The echo intensity detected by photon counting lidar is in a photon level. Such high detection sensitivity makes it very sensitive to small changes in the system. Through our simulation and experiment, we can find that the change of one photon may make the detection probability change more than 50%. In the actual system, due to laser source instability, background noise changes, number of statistics, and other factors will cause changes in detection probability. As far as our experiment is concerned, there are two main causes of error: (1) the change of echo intensity caused by laser source instability and, (2) in the experiment, it is necessary to accurately adjust the echo photon to a certain intensity, such as 2 echo photons, which is very difficult for practical operation. Therefore, due to many inevitable errors in the experimental process, there are certain errors between the experimental and theoretical results. The simulation system can avoid these errors, so the simulation results are highly consistent with the theoretical results.

6. Discussion

The main contribution of this paper is to establish a theoretical model of the correct ranging probability for this true random coding photon counting lidar detection method. Based on the theoretical model, the correct ranging probability can be effectively estimated according to the system parameters, which provides a reliable means for evaluating the detection performance of the system. To know more about this method working principle, system imaging performance analysis, you can read our previous articles in detail [17,18]. It should be pointed out that the experimental results in Figure 10a,b have been shown in Reference [18], but the analysis of the theoretical model is added in this paper. The experimental results are mainly to verify the correctness of the theoretical model.

7. Conclusions

In the future, with the intensive application of lidar, higher requirements will be put forward for the anti-interference capability of lidar systems.

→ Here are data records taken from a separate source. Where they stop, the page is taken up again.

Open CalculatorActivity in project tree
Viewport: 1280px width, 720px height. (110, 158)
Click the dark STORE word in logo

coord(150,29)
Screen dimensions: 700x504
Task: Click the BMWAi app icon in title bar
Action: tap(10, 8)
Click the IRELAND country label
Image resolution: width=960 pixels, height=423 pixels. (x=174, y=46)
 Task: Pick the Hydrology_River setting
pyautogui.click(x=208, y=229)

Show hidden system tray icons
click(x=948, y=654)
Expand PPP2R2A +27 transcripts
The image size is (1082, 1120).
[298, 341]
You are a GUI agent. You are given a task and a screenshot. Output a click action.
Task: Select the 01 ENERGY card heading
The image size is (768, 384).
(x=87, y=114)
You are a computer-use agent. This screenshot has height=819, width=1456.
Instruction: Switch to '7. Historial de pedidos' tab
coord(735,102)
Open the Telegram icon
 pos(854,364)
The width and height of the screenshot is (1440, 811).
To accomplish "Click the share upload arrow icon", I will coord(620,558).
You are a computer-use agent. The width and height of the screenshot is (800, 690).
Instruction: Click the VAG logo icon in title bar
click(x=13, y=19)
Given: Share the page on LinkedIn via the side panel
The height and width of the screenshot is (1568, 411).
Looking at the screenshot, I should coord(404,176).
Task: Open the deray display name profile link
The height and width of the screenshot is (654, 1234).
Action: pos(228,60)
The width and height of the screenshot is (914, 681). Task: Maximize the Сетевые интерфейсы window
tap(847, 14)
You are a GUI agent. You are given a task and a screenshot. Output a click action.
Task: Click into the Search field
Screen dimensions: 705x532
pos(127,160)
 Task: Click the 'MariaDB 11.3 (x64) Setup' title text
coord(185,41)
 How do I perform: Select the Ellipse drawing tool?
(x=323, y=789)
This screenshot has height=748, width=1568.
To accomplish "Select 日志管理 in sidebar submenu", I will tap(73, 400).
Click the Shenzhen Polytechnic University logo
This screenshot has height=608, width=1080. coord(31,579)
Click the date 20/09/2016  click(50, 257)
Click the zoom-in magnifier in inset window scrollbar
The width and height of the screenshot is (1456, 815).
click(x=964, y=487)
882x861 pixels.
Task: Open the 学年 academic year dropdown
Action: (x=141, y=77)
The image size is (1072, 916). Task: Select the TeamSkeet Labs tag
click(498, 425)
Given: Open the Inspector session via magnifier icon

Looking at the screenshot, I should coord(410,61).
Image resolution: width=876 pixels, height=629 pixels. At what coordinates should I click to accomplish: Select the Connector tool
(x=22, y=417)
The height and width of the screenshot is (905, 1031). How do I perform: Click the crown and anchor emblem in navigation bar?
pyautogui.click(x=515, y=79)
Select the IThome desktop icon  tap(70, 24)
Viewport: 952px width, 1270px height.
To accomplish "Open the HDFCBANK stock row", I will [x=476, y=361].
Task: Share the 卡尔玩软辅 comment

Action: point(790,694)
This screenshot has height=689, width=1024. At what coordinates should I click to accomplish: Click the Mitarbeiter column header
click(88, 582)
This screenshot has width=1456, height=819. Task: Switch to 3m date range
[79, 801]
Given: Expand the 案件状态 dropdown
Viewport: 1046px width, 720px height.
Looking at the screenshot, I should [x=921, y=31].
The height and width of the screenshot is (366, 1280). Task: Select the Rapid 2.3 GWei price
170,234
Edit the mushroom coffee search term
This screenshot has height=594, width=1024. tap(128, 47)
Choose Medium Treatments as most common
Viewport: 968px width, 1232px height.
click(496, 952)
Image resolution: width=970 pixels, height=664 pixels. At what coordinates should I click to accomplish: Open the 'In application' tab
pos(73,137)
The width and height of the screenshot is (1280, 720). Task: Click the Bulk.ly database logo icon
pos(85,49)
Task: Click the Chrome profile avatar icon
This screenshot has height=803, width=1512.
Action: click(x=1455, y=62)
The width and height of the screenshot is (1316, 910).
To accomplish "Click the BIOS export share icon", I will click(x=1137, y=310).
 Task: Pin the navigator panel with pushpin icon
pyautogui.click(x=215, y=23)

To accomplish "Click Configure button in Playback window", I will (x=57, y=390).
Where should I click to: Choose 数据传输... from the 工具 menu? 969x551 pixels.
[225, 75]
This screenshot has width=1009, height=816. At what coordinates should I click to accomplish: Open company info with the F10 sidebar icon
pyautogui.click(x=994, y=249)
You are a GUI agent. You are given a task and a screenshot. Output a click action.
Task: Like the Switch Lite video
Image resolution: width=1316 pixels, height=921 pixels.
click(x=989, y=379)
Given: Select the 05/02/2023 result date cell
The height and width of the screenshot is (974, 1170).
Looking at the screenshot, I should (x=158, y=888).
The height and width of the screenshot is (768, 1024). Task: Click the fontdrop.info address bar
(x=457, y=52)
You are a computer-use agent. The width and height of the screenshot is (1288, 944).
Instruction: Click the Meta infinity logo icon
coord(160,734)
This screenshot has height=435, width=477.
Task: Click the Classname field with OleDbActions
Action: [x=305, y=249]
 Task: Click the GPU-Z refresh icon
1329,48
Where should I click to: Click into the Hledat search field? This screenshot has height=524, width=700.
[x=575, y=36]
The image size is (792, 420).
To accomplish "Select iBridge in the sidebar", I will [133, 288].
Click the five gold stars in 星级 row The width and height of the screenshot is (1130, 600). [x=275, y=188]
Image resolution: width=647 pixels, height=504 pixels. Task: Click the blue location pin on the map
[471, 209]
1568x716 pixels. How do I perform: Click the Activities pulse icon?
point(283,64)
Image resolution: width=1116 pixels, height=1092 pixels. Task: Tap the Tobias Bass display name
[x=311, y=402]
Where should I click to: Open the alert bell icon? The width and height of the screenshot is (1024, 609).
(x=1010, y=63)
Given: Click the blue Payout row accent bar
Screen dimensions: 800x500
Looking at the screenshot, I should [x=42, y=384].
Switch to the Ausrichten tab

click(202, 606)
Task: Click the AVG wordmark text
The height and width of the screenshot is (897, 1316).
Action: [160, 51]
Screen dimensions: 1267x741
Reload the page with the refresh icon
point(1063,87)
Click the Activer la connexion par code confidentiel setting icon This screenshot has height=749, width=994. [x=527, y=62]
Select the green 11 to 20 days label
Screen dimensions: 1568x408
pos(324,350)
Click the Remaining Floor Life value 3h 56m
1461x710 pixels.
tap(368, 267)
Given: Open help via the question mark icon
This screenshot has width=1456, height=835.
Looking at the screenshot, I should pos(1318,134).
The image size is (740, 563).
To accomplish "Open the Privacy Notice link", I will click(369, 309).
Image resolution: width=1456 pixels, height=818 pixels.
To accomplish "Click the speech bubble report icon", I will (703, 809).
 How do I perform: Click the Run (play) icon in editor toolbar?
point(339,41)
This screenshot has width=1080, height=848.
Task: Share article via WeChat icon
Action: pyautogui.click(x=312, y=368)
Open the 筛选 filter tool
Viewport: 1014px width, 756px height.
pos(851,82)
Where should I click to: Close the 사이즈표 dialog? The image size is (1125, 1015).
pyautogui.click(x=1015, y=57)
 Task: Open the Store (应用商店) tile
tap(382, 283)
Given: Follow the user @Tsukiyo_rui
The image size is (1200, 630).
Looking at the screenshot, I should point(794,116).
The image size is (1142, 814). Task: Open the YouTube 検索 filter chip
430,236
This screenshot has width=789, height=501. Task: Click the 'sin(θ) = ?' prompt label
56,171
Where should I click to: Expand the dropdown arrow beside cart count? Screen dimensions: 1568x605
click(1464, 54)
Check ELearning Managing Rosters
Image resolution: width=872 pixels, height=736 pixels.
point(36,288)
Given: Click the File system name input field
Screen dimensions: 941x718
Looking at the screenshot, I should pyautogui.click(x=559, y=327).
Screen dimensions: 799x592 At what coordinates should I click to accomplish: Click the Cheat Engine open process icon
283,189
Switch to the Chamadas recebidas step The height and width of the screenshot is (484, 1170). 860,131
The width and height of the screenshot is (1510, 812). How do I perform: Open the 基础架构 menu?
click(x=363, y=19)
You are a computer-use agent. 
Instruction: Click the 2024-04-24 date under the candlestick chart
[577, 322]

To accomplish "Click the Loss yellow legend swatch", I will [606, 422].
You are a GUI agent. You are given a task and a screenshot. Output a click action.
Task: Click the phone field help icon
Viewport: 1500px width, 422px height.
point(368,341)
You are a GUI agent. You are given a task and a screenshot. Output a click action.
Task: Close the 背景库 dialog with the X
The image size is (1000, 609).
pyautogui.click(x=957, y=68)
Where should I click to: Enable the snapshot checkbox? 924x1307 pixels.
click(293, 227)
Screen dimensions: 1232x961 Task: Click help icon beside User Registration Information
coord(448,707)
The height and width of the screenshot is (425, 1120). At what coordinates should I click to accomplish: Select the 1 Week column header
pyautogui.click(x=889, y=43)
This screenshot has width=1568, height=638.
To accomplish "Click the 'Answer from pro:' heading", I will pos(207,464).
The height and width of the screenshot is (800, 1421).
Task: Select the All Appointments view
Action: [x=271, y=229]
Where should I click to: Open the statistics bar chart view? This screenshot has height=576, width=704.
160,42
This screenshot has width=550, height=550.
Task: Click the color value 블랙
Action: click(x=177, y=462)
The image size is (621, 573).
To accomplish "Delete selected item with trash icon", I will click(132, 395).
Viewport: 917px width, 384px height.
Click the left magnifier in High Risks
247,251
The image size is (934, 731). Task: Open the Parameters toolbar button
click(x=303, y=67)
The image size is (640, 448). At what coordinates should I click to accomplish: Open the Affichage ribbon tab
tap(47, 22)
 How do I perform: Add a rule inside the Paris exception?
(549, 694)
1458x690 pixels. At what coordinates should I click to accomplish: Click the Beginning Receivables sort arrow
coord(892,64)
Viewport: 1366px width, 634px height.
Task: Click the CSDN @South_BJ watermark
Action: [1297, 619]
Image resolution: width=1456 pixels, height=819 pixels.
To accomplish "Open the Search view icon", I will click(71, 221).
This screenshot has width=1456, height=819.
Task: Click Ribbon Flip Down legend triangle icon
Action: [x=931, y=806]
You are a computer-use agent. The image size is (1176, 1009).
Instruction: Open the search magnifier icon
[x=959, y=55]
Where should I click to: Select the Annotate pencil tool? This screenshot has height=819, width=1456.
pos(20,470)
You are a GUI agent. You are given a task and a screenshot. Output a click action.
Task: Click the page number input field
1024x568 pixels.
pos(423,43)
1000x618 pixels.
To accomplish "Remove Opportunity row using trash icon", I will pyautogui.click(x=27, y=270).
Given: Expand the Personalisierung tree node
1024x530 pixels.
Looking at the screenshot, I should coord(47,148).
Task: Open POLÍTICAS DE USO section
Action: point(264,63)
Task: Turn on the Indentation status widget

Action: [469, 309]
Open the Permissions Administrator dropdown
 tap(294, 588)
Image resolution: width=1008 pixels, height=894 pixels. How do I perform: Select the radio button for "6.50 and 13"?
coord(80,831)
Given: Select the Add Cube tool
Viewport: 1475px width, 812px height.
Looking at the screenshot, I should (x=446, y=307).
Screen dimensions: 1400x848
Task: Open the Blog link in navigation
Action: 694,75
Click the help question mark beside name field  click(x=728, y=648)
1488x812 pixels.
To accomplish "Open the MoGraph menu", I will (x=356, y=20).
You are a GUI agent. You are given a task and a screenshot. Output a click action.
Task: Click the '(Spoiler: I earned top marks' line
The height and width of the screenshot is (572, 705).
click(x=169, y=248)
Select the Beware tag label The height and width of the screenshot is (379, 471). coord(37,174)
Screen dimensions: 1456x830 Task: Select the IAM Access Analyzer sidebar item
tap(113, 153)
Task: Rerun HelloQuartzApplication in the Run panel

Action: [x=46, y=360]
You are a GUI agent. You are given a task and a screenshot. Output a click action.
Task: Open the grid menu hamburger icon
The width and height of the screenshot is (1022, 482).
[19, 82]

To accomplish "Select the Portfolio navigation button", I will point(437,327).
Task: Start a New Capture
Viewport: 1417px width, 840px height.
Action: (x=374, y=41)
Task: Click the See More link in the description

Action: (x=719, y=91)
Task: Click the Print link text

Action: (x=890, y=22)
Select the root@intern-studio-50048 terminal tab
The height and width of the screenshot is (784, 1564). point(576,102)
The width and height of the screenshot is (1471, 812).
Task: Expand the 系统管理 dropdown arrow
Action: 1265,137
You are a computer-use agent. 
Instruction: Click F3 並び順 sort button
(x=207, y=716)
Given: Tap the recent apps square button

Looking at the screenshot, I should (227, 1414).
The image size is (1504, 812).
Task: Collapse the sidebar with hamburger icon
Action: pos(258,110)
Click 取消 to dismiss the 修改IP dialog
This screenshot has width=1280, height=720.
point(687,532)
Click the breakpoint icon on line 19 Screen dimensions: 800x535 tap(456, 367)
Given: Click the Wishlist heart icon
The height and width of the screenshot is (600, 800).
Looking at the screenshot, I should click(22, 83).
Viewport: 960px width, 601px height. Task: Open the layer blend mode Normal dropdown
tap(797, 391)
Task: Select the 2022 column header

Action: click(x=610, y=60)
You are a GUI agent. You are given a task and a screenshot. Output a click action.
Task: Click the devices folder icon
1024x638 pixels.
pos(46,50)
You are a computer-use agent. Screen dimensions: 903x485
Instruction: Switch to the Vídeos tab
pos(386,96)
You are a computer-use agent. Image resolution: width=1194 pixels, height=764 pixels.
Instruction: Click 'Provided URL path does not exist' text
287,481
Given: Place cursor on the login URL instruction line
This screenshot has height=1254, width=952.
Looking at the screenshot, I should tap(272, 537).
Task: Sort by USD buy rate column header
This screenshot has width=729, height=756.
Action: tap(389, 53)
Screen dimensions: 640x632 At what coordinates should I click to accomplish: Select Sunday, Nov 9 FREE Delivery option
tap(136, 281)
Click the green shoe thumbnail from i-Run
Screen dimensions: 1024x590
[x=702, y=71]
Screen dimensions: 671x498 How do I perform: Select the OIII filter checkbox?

Almost at the same time, Tsai and we proposed to use Gm-APD as a random signal generator and use the true random sequence generated by Gm-APD to modulate the laser source to improve the system’s anti-crosstalk ability. Previous studies have verified the anti-crosstalk capability, ranging and imaging capabilities but did not involve analysis of the correct ranging probability of this method. In this paper, the parameters that affect the correct ranging probability are analyzed in detail, and the theoretical model of correct ranging probability is established. In this model, the influence of system jitter on correct ranging probability is considered for the first time. The correctness of the model is verified by simulation and experiment. The correct ranging probability model provides an effective means for the detection performance evaluation and fills an important link for the establishment of the complete theoretical framework of the true random coding photon counting lidar system.